At S&G, Harry decided it was time to share his knowledge with other locksmiths. "Manipulation was not a widely known art at that time," says Clay. So Harry and two others start offering correspondence classes for people in the industry.
And long story short, it was the popularity of those classes that led Harry, along with S&G's Jim Taylor and another man, to establish Lockmasters in 1955.
It's been growing and evolving ever since.
The key to succession
Leaving the break room, Clay stops at a wall filled with plaques for the dozens of patents the family has received, including ones for a foldaway ironing board and a self-igniting propane torch.
Clay began his apprenticeship around the time he could walk but has been on the company payroll since the early 1960s. His accomplishments include a patent for an electronic, self-powering lock that secures 1,600 man-doors and 20,000 classified containers at the Pentagon. Updates on that are part of his current, top-secret work.
What does he consider his greatest achievement? He shrugs. "I don't think in those terms," he says. "My kids," he says finally.
When Clay bought Lockmasters from his father in 1981, it was offering classes in hotel conference rooms, which meant he was driving all over the country to teach manipulation, safelock servicing and drilling. He took stock of the $200,000 business, by then based in Florida, and decided it was time to move it to a more central location. Nicholasville made sense. It was already home to Sargent & Greenleaf, which the Millers had sold several years before.
Now Lockmasters is walking distance from S&G, on Security Drive. The area has become a hub for the physical security industry: brother Benson's company, LockNet, is there, too.
Since moving here, Lockmasters has gone from operating out of a basement and two-car garage to a 22,000-square-foot building that houses the museum, offices and classrooms. Education remains a major focus — a new training facility just opened outside Washington, D.C. The business now includes wholesale distribution of locks, parts and tools, as well as automotive locksmithing. There are 45 employees.

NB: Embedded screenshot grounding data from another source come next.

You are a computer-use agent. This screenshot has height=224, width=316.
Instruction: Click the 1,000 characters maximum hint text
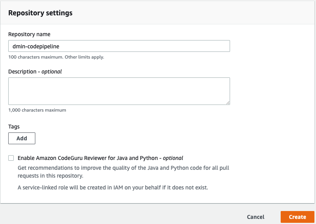(37, 110)
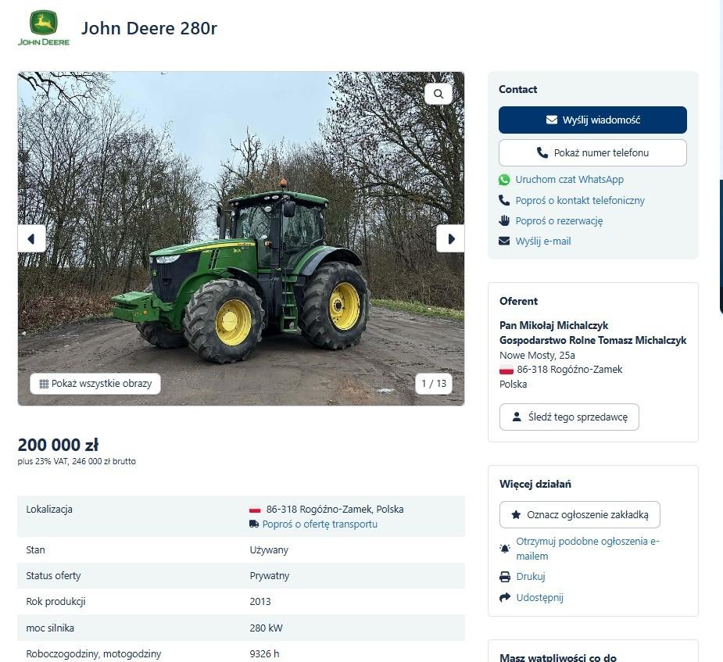Image resolution: width=723 pixels, height=662 pixels.
Task: Click the Wyślij wiadomość button
Action: [592, 120]
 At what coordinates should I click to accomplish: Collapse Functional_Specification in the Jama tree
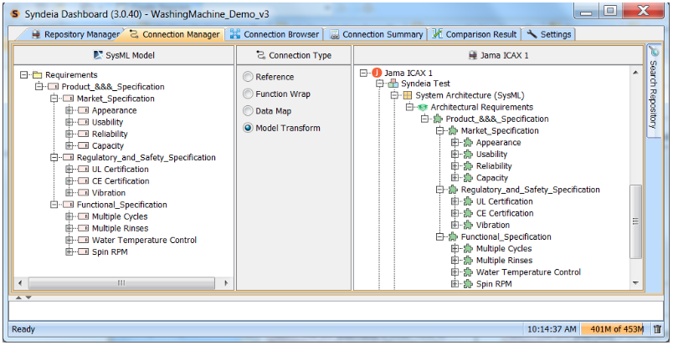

Clay Miller began handing over control of the company to his son Mark in the mid-1990s. Clay retains control of the division for product evaluation and development.
"It gives him an opportunity to stay active" in the industry, says Mark Miller, 52.

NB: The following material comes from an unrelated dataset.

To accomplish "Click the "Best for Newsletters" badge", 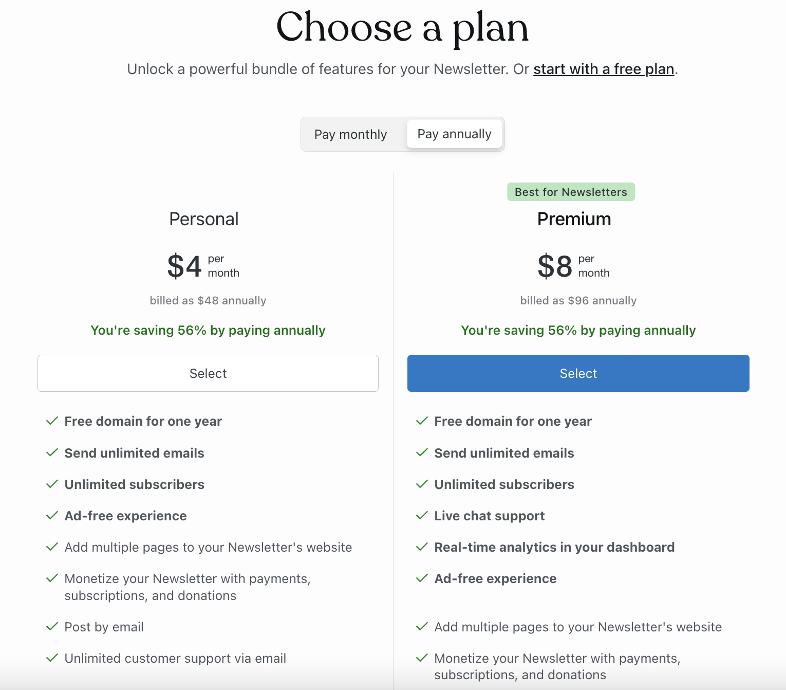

Now in its third generation, Lockmasters is distinctly in the minority: Less than 15 percent of family businesses make it that far. And nobody has been left chomping at the bit too long.
"I said, 'Dad, I'm going to want to retire before you do,'" Mark says. "He will work until he can't, just like my grandfather."
Mark has two daughters. If they have an interest in the company, that's great, he says. Mark has a nephew who might someday get on board. "But you have to enjoy getting up and going to work."
Mark's plans for now are focused on growing, not selling. He wants his employees to rest easy and know that at Lockmasters, they're working in a highly secure environment.